Extend the article below about the band Los Microwaves, picking up right after its final sentence.

GIVEN PASSAGE
* * * * * * *
= Los Microwaves =

American musical group

Los Microwaves was a synthesizer driven pop, techno-punk new wave trio formed in San Jose, California in 1978. The band consisted of Meg Brazill (vocals, bass, synthesizers), David Javelosa (vocals, synthesizers), and Todd “Rosa” Rosencrans (drums, electronic percussion, bass). The band released their first album, recorded in 1981, "Life After Breakfast." The band toured in support of the album until playing their last show at Danceteria in New York City in March 1983. Their album was remastered and re-released in 2013. In addition to the album, the band release several singles. And as a single artist, Javelosa issued several other recordings frequently under the moniker of David Microwave, frequently backed by other players referred to as Los otros Microwaves. The band did a 25-year reunion concert in Woodstock, Vermont August 13, 2005. Rosencrans died in 2010. Meg Brazill died from a rare autoimmune disease in Boston, Massachusetts on December 16, 2021, at the age of 68.
* * * * * * *
AVAILABLE DATA
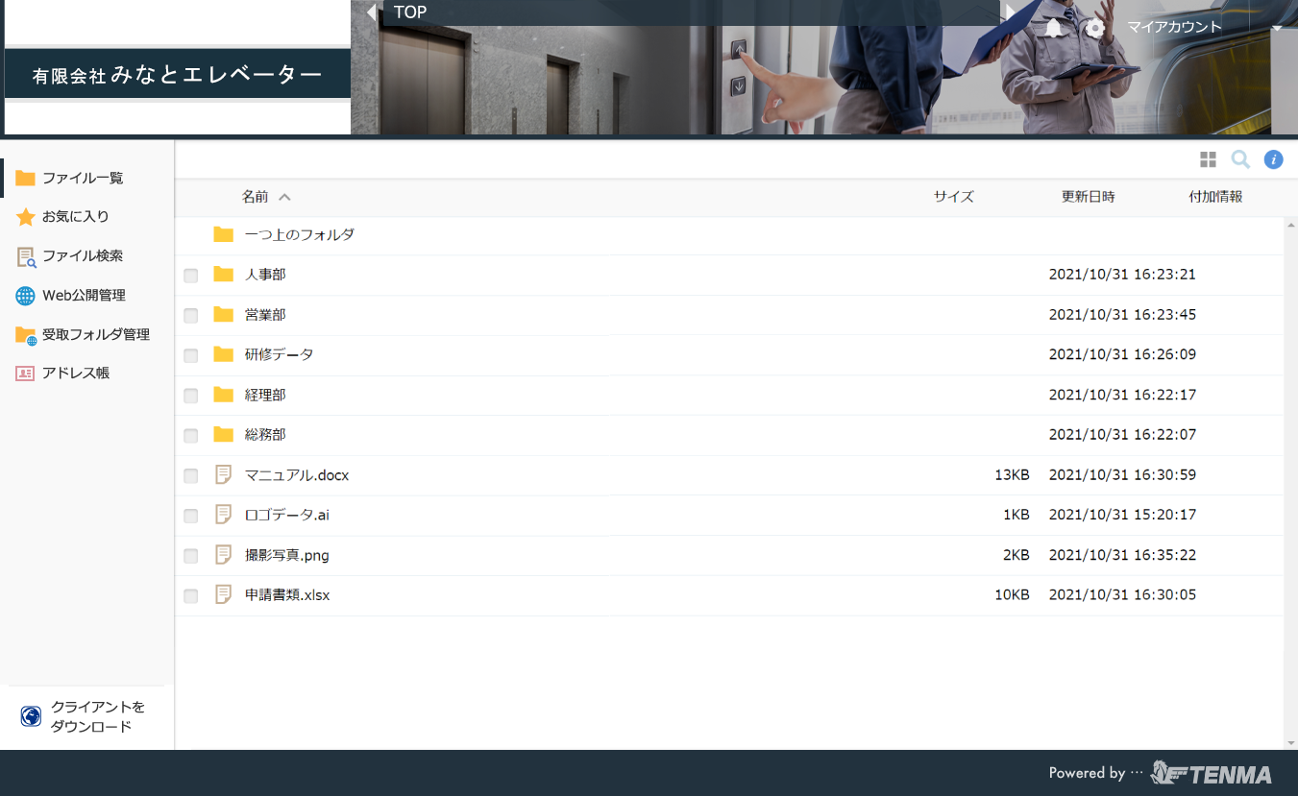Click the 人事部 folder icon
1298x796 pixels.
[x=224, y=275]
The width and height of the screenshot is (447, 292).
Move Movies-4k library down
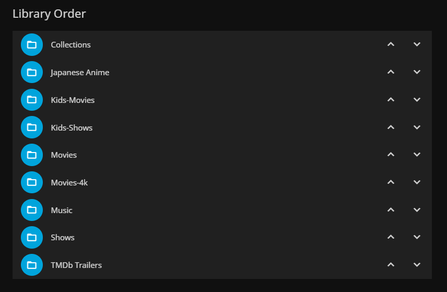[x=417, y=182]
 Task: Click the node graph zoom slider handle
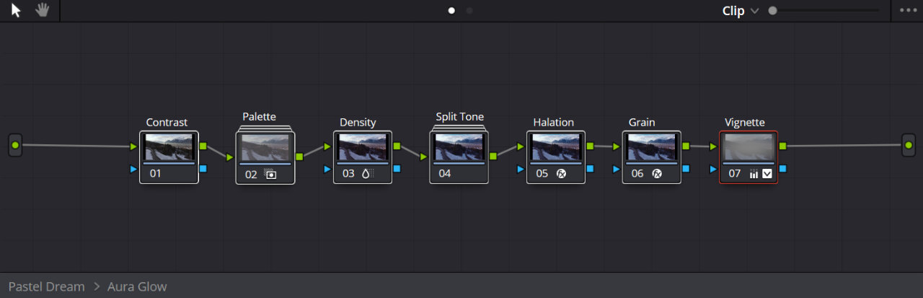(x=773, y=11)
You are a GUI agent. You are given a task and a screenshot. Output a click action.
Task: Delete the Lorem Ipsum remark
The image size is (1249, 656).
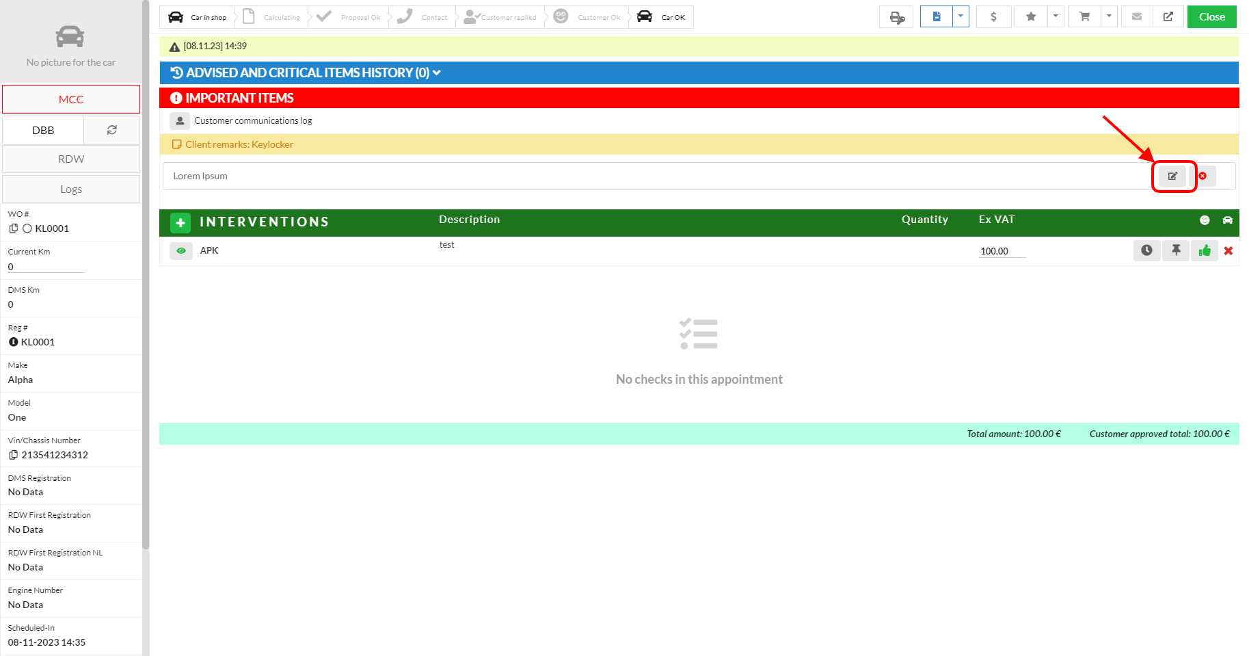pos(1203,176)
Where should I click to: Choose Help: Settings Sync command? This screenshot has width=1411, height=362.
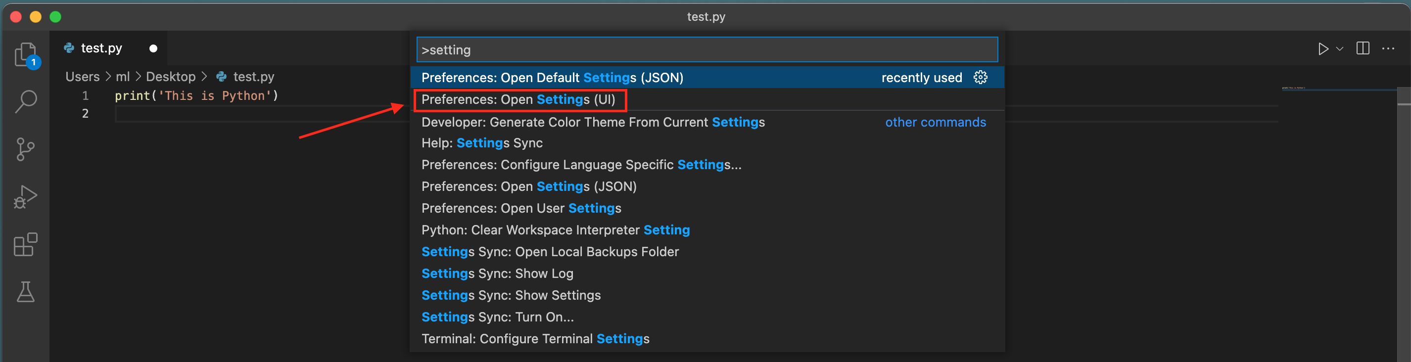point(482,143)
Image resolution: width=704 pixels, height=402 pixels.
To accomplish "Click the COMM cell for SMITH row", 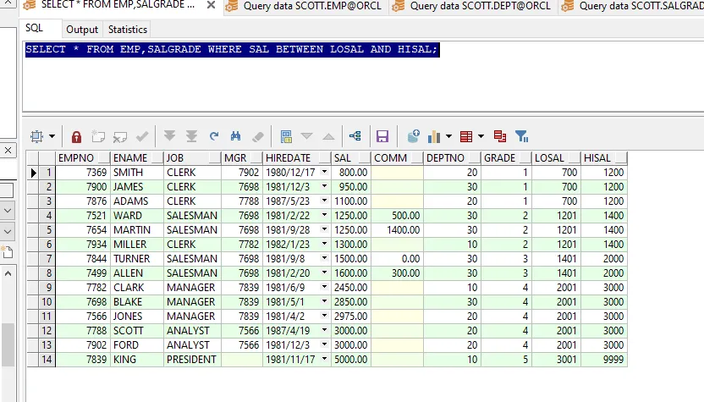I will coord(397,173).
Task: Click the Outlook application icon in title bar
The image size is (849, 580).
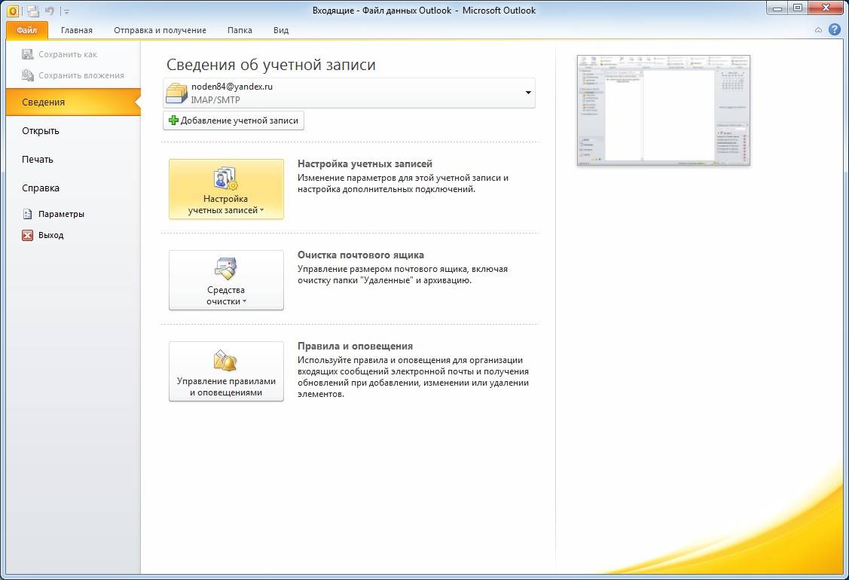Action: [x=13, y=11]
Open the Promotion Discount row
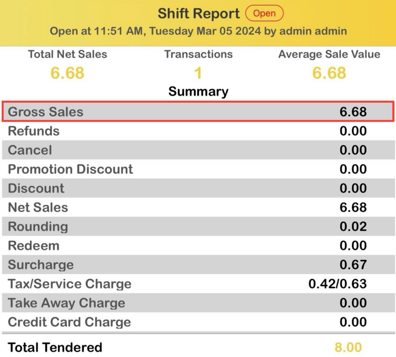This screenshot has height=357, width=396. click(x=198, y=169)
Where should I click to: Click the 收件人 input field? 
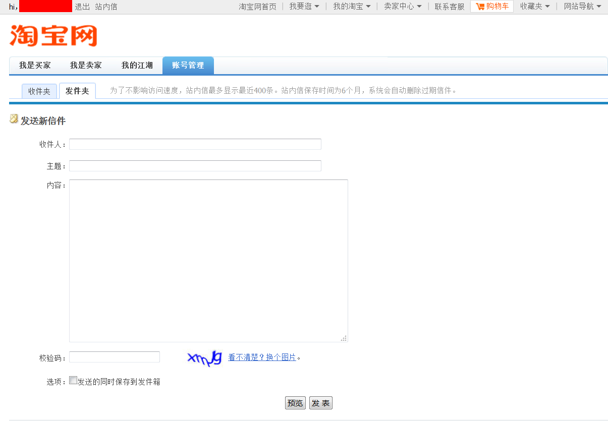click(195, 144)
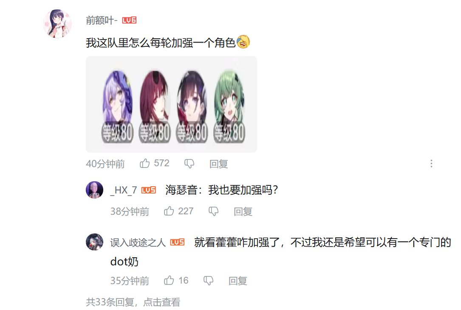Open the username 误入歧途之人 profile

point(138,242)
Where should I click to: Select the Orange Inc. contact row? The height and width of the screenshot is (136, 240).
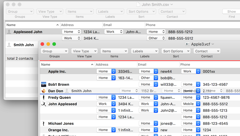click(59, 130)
* * * * * * *
EXERCISE RESPONSE
The second LP "The Birth of Techno" was released in 2021 just prior to Meg Brazill's death. This was a collection of unreleased studio tracks including remixed versions of Silent Screamers and I Can't Say. The B side is a collection of live songs from various performances, some of which have appeared on compilations. The LP was released by their original independent label Hyperspace Communications as a limited edition in red vinyl. Distributors include San Francisco label Dark Entries.

Posh Boy Records included Time To Get Up on their 1993 release "The Posh Boy Story (More Or Less)", the 2011 "Bay Area Retrograde (BART) Volume 1" compilation, rereleased as a package in 2014, and the 2012 "STFU SF Punk Reunion 2012" among other compilation releases.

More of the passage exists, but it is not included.